As liberals rail against the debt limit deal and Barack Obama’s choices leading up to what they see as an epic capitulation, it seems fair to wonder if a different president -- someone with, say, a reputation for toughness and savvy and with a history of combating Republican obstructionists -- could have produced a better outcome. Someone like, oh, I don't know ... Hillary Clinton?
That, after all, was the premise of Clinton's Democratic primary campaign in 2008 -- that Obama might be able to inspire the masses, but that only she had the experience and know-how to get results. And now here's Obama seemingly validating it -- and hardly for the first time in his presidency. Can we now safely say that Democrats made the wrong choice three years ago?
The short answer is: No. Believe it or not, the best evidence is that if Clinton were now the president -- or, for that matter, if any other mainstream Democrat were -- the differences would be very small. (Jonathan Bernstein, “Would President Hillary be a stronger leader than President Obama?,” Salon, 3 August 2011)
It's in her wish
If Obama could somehow have made America continue on in a spirit of Krugman-style never-ending growth, it would make him uncomfortable -- his style is to walk about a handsome, kept-in and composed aristocrat, granting assurances and placations amongst townspeople subdued into a hunch of abayance, a non-arousing, defeated cloister of mottled greys and unassured, uninspiring greens.

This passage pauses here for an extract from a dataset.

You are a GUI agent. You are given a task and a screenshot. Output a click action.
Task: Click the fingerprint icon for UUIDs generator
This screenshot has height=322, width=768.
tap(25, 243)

Hillary would mostly dig it. Something in this is why Obama was chosen over Hillary: they -- the people -- too had become unnerved by what might be drawn if things shine too spritely sweet and gay, and fled Hillary's buoyancy and often-cheerful resonance for more spent "country."

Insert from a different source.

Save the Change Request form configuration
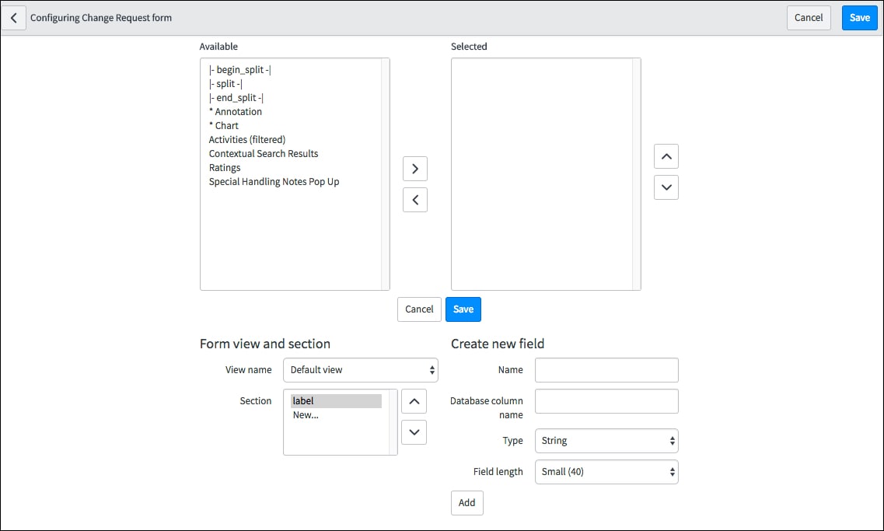Screen dimensions: 884x531 pos(859,17)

Both WOULD have followed pretty much the same course. But that wouldn't be the thing. Everything about Hillary would sit uneasily with, would be gainly testing, mocking, its spirit, while Obama is in entirety all smooth cooperation. (Remember Hillary's -- referring to whole body airport scanners -- "I'd avoid them if I could," which read as "don't go quietly into this good night!," and her meaning it.) About all this kowtowing to the debt: there is something in her that would keep us reminded that she could be prompted to REALLY avoid it if she could, while, as Greenwald reminds and reminds, Obama would spit venum at any voice that could forestall America becoming growth-stalled and frozen for at least ten years. He -- Obama -- knows Hillary is one such voice. But the plan I think was to keep her sort of relevant, and thereby placated and subdued, until voices like hers resonate only with an easily demolishable minority, until people like her and Krugman are but absurd and entitled, fully dismissal-worthy douches.
Link: Would President Hillary be a stronger leader than President Obama? (Salon)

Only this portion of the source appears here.